For at least the last decade, Harvard has celebrated the same milestones during admissions week. In each successive Class of 20-and-such, there is a higher percentage of minority students accepted, more extensive financial aid provided, and a new cohort of alumni to thank gratuitously. These golden nuggets of the admissions data make it into Gazette headlines in an effort to bring up, time and time again, the College’s desire to make Harvard a more accessible place for all, regardless of socioeconomic background.
Undoubtedly, these are all good, necessary measures: the Class of 2018 will include record-breaking representations of African-American and Latino students, at 11.9% and 13%, respectively. These numbers don’t look too bad compared to (likely under-representational) national statistics, which number African-American and Latino populations at 13.1% and 16.9% of the total US population, respectively. It’s not reported whether or not most of these students come from schools from which Harvard has already recruited: for example, the number of students from disadvantaged economic backgrounds come largely from urban rather than rural areas, which are harder to access and are less likely to receive information from neighboring schools and/or district communications. In either case, the continual increase suggests a dedication to expanding Harvard’s accessibility to underrepresented groups. Moreover, the Harvard Financial Aid Initiative (HFAI) reports that 90% of American families would pay the same or less to send their child to Harvard than they would at a state school (tuition, room, and board paid is on average $12,000 a year across the College). Even the cynics can’t deny that Harvard can act in line with its rhetoric.

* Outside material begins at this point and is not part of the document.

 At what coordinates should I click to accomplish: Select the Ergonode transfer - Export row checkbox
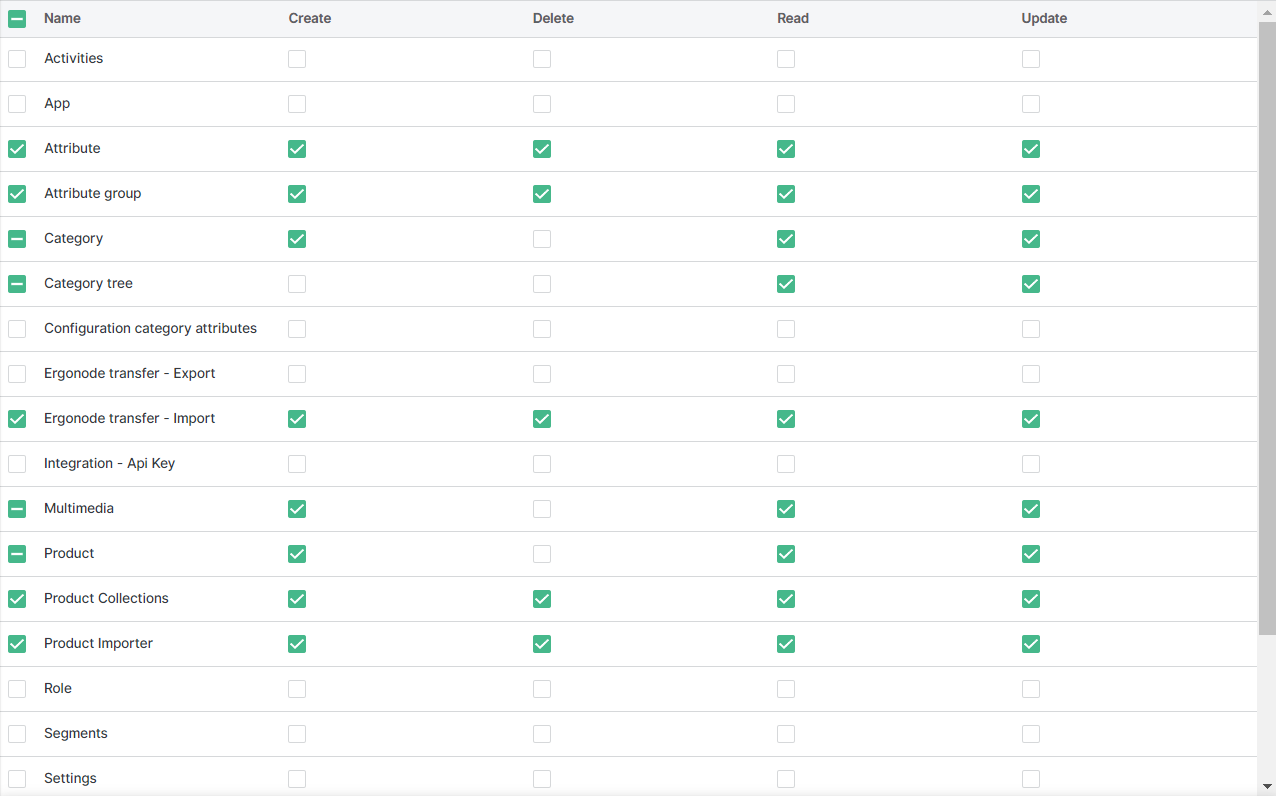click(17, 374)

Of course, increasing Harvard’s accessibility and diversity isn’t just for the good of humanity. Harvard’s image wavers on a border of extremes: it is both a shining beacon of the American meritocracy and a vomit spewing, cheating, American-Psycho birthing ground. Harvard, unlike the 2012 GOP, knows it has to keep up with the times to win. Although there aren’t any Harvard brochure statistics on determinedness, it seems probable that the hardest working students are those who come from economically challenged backgrounds, those whose parents are immigrants, or those from academically and/or professionally underrepresented communities. Not only have these students produced Harvard-caliber work without necessarily having access to the resources of their privileged counterparts, but they also have the “most to lose.” Unemployment might mean draining one’s family’s already strained resources, when success could mean providing a safe, healthy home for loved ones. As with all gross generalizations, this works on a case by case basis; however, it seems likely that what Harvard sees in students from underrepresented and economically challenged students is the doggedness they have shown all their lives in their schoolwork and extracurriculars.

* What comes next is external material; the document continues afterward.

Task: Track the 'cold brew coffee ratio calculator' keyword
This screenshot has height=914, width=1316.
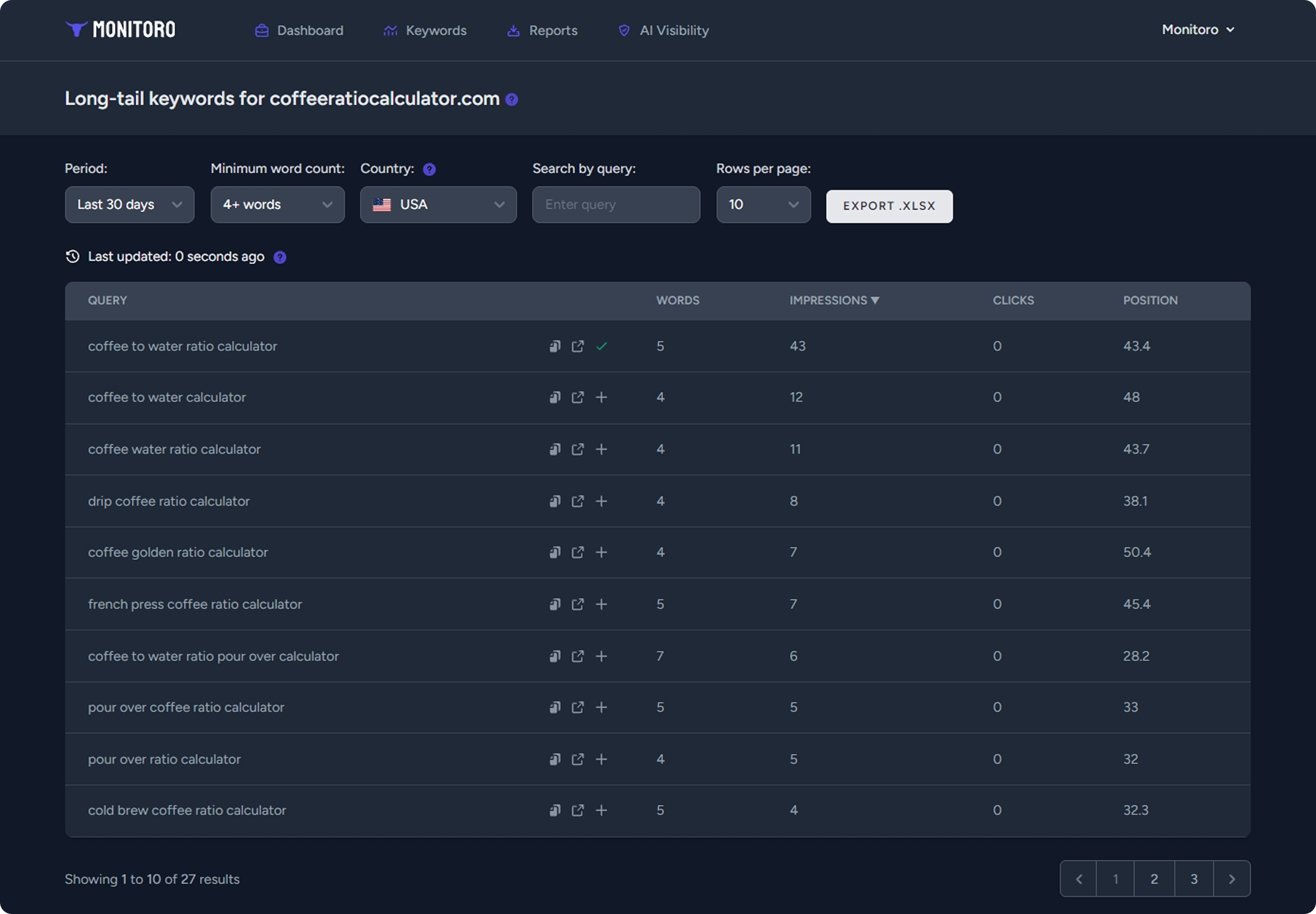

Even Harvard can’t escape moral obligations (no, really). The administration is increasingly made up of those who would have benefitted from programs like HFAI, and with initiatives like the Undergraduate Minority Recruitment Program (UMRP), students, staff, and faculty who see the ethical, economic, and social benefits to a College accessible to all can influence the makeup of the undergraduate student body. This action on behalf of underrepresented student groups makes one wonder: in two or three years, will Harvard start recruiting humanities concentrators? The current trend seems towards entrepreneurship (and interpreneurship, or some other ilab word) than ole-fashioned book learnin’, but the (unconfirmed) impending riots in the Barker Center may ask Harvard to reevaluate the percentage of pre-professionals they admit. After all, the more voices there are on campus, the wiser we will all be, and all the more prepared to enter (and, so they say, lead) the world.